US-Israel defense provision renumbered to Section 219 as NDAA adds $750M in cooperative programs; Sanders and Massie push to strip it
The US-Israel Defense Technology Cooperation Initiative — originally Section 224 of the FY2027 NDAA — has been renumbered Section 219 in the House and Section 1217 in the Senate as it moves toward floor action. The package also authorizes $750 million for US-Israel cooperative programs, a $65M increase over FY26. Sen. Bernie Sanders said Congress 'must strip' the provision, which he said gives Israel 'more military integration than any NATO ally'; Massie and Khanna vow to fight it.
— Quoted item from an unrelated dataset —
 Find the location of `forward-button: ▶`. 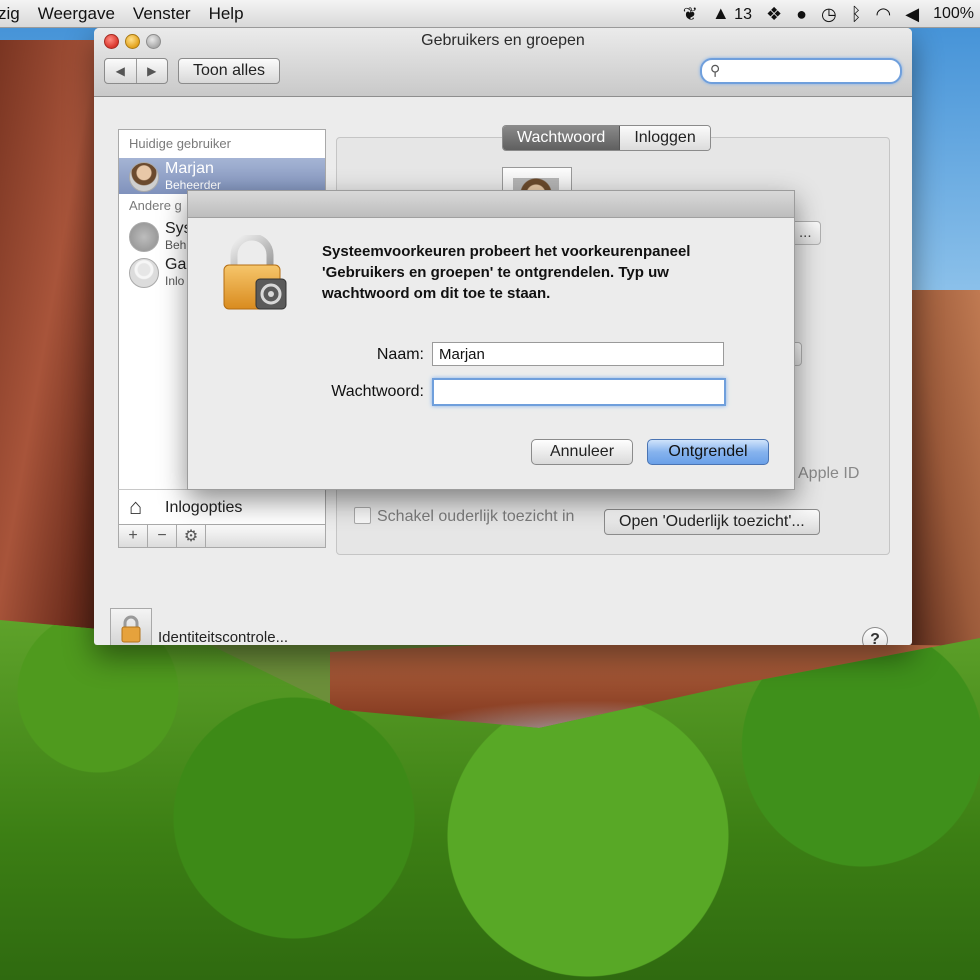

forward-button: ▶ is located at coordinates (152, 71).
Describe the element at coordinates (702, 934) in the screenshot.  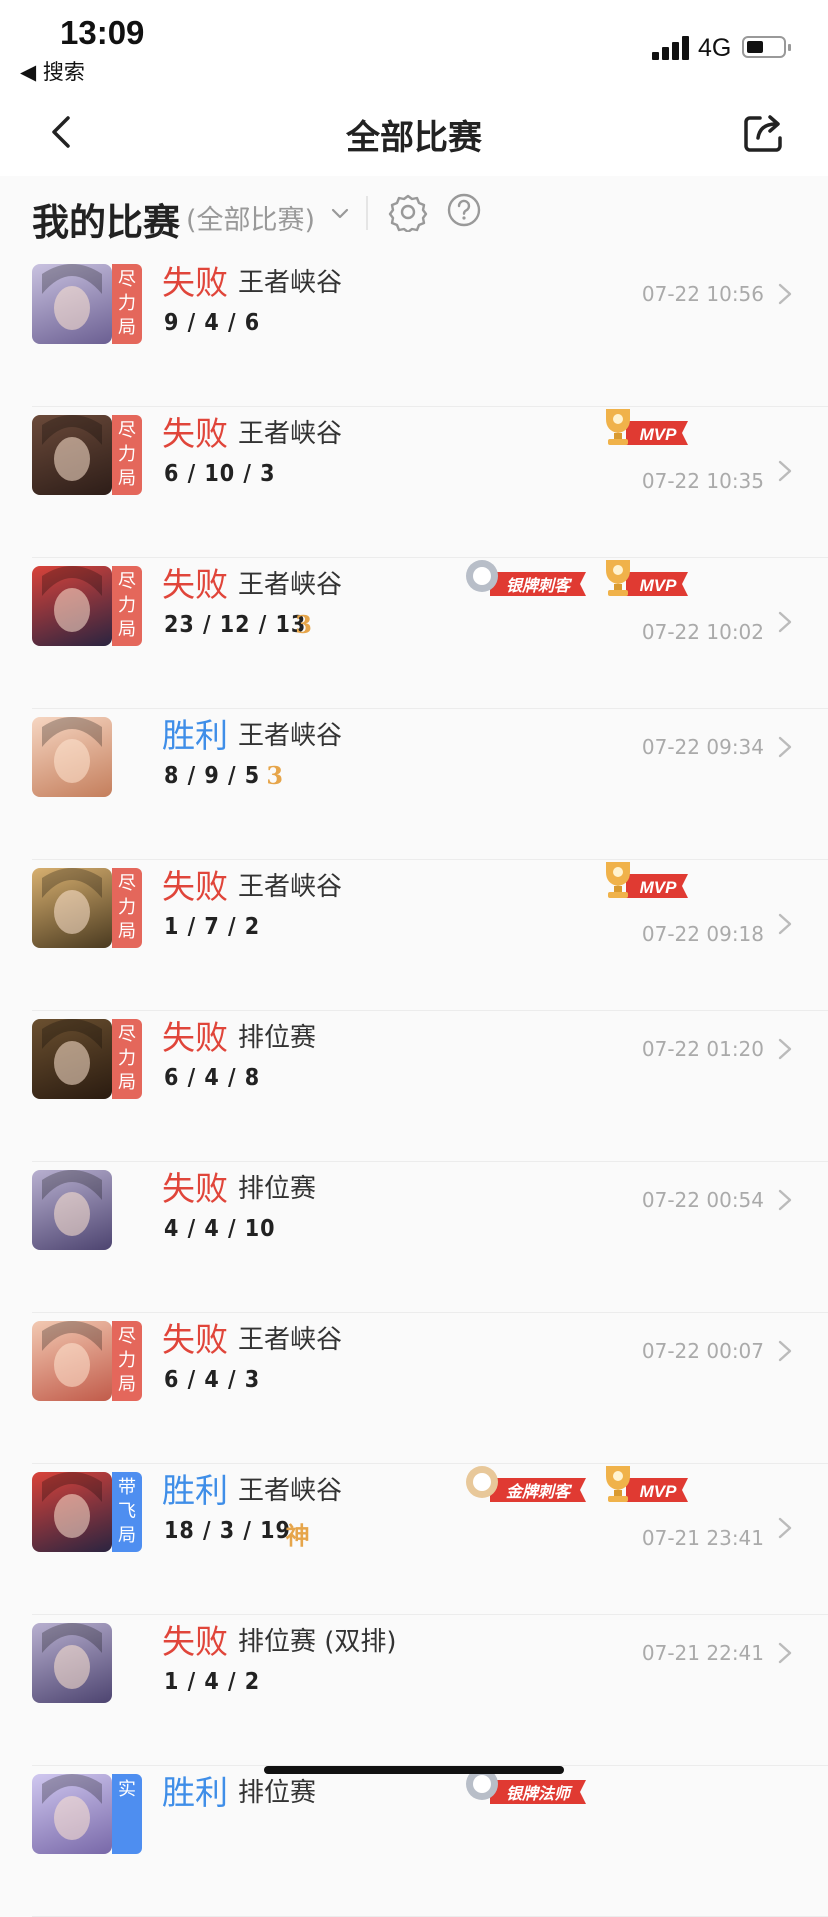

Critics say a renumbered provision and a $750M funding bump deepen irreversible US-Israel military integration with little public debate.
Sen. Bernie Sanders urged lawmakers to strip the provision (now Section 219) from the roughly $1.15T FY2027 NDAA, saying it would give Israel 'more military integration than any NATO ally.' Reps. Massie and Khanna pledged to renew their effort to remove it on the House floor after the committee voice vote that defeated Khanna's strike amendment.
The renamed provision faces bipartisan blowback but keeps advancing; the NDAA separately raises US-Israel program funding to $750M.
Military.com reported the provision — renumbered Section 219 in the House and Section 1217 in the Senate Chairman's Mark — directs the Pentagon to name an executive agent coordinating joint work across counter-drone, missile defense, quantum, AI, cyber and directed energy, and that it has drawn objections from both progressives and conservatives even as it advances. The same FY27 NDAA authorizes $750M for US-Israel cooperative programs, a $65M increase over FY26.
Right of reply: AIPAC and committee leaders say the provision and the $750M strengthen allied deterrence and the US tech edge, with no transfer of US authority.
AIPAC applauded the House Armed Services Committee for including the initiative and $750M in US-Israel cooperative programs — $500M missile defense, $100M counter-drone, $100M subterranean operations, $50M emerging technologies — framing it as a natural extension of decades of cooperation. HASC leaders rejected claims it would place Israel 'in command' of US forces, calling it transparency-adding industrial coordination via a single Pentagon official.